Se conocieron, se gustaron y se enamoraron». Son las palabras de Ramón Alen, el abogado de la madre y el padrastro de la menor de 12 años de Malagón a la que supuestamente iban a obligar a contraer matrimonio a cambio de 3.000 euros en Granada. Una «historia de amor» que tenía marcado en rojo el Día de San Valentín, 14 de febrero, fecha en la que ambas familias organizaron un banquete para conocerse y al que asistieron una treintena de personas. Unos días después, los padres fueron detenidos por la Guardia Civil. 

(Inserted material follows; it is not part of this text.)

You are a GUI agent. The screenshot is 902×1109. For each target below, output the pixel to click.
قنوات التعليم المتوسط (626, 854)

«No hay intereses contrapuestos, sino en la misma dirección; salvar la honorabilidad de los padres y ver felices a los hijos», señala Alen en declaraciones a La Tribuna. Ambas familias, de origen rumano, tienen «decenas de casos» en los que comenzaron una relación a edad temprana. La propia madre de la niña empezó su primera relación amorosa cuando tenía 13 años, lo que demuestra, argumenta su abogado, que se trata de algo habitual en su contexto cultural donde «se asumen compromisos afectivos desde pequeña edad. Es algo habitual emparejarse a temprana edad», por lo que, lamenta que se esté «demonizando tanto a los padres como a los menores». La niña, de 12 años, vivía en Malagón y él, de 16, en Granada, ciudad donde la niña pretendía escolarizarse. 

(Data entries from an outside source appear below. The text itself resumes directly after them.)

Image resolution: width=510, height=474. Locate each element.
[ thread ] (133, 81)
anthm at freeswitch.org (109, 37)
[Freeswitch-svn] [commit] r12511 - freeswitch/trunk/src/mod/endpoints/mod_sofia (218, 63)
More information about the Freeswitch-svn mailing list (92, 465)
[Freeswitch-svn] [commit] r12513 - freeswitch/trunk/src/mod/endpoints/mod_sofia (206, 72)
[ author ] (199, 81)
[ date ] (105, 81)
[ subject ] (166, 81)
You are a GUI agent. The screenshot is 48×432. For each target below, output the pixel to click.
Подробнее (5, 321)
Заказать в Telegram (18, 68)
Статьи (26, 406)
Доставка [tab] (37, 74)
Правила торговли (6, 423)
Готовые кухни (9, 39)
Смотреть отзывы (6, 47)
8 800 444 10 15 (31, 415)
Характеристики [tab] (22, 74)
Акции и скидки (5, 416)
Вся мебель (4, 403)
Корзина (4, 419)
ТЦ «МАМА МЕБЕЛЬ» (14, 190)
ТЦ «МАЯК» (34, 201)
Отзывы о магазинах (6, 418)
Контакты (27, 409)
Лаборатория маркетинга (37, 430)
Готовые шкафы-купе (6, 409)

En relación con las instrucciones del juzgado y como letrado de la familia, asegura que la cantidad (3.800 euros) que llevaba el padrastro en el pantalón en el momento de la detención era para «pagar al restaurante» donde se había celebrado el encuentro entre las familias. Un dinero «fruto del trabajo de varios meses de la campaña de aceituna» y del empleo de la madre, que «lleva varios meses trabajando en el Ayuntamiento». Por todo ello, «no ha habido precio, ni se les pasó por la imaginación. Siempre ha habido libre voluntad por los niños», enfatiza. 

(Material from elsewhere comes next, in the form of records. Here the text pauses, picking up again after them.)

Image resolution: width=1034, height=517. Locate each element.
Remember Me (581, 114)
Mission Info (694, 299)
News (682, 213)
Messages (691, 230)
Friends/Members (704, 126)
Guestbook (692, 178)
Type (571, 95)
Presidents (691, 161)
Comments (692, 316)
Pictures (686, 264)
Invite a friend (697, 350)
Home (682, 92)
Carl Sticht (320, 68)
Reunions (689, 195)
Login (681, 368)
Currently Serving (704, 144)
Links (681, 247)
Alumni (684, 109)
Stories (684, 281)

Por último, el letrado señaló que conoce a esta familia desde hace mucho y que «han cuidado siempre de sus hijos en todos los sentidos, desde el sanitario y de higiene hasta el educativo con su escolarización». «Si algo caracteriza a la madre es su esfuerzo para trabajar y cuidar de sus hijos», por lo que confía en que pronto vuelvan a estar todos juntos.